Passatelli Asciutti



I had never thought of passatelli asciutti until last week, when I tasted them in a restaurant up in the Dolomites. I had them served with melted butter, sage, pumpkin and radicchio: a true delicacy, an original alternative to the classic passatelli in brodo, one of my favourite soups from Romagna.

I ate the new version of passatelli with great pleasure and full concentration, as I wanted to reproduce the dish in my kitchen. Not a difficult task. I already had the passatelli recipe - a mixture of breadcrumbs, Parmesan, eggs, flour and nut meg combined with a bit of melted butter - but I needed the proper device to make them. The potato ricer didn’t work for me, I knew that: with my small hands, I have always found it hard to press the passatelli dough through the large-hole disk, so hard that I stopped making passatelliages ago and forgot about them. Now I wanted them back in my dish.



I found my tool in a local kitchen shop, which sells anything you could possibly imagine for your cooking and beyond. Butter is the essential base, pancetta adds taste and consistency, leeks bring sweetness and colour, and rosemary finishes the dish off with aroma and flavour. 
In 20 minutes the recipe was done and ready to be enjoyed.
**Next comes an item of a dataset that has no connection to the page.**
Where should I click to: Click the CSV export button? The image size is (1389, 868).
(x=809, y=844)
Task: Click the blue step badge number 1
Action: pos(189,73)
Thanks to the creativity of a young chef and to my new passatelli maker.




Passatelli burro, pancetta e porri

For the passatelli
100 g homemade breadcrumbs
100 g freshly grated Parmesan
1 tablespoon plain white flour
20 g melted butter
2 eggs
50 ml dry white wine (otional)
Nutmeg
Sea salt
For the sauce
30 g butter
100 g cubed pancetta
50 ml white dry wine
1 medium leek, trimmed, quartered and chopped
1 medium sprig of fresh rosemary leaves, chopped
Freshly grated Parmesan to serve
Sea salt

Serves 4
Preparation time: 15 minutes
Cooking time: 20 minutes

  1. In a frying pan, melt the butter and sauté the pancetta on medium to high heat for 2 to 3 minutes, stirring constantly with a wooden spoon.
  2. Stir the leek into the sizzling pancetta and cook for 1 minute.
  3. Pour in the wine and let it evaporate for 30 seconds. Reduce the heat and cook gently, covered, for 10 minutes. Add rosemary and black pepper at the end.
  4. In a small pan, melt the butter for the passatelli on a low heat. Set aside and leave to cool.
  5. In a bowl, with a fork, combine the breadcrumbs, flour, cheese, eggs, melted butter and nutmeg. The resulting dough should be fairly firm; if it's not, work in some more breadcrumbs. If it's crumpled, soften it with a little white wine. Let the dough rest for a half hour in the fridge.
  6. Bring 2 litres of water to a boil with a good pinch of salt.
  7. Fill your passatelli device with the dough and squeeze it over a dish, allowing the passatelli to drop into it.
  8. Drop your passatelli into the boiling water.
  9. As soon as the passatelli have risen to the surface turn off the heat and lift them out with a slotted spoon.
  10. Add passatelli to the hot pancetta and leek pan. Toss gently to combine.
  11. Place in a hot serving dish and serve at once with grated cheese, for those who want.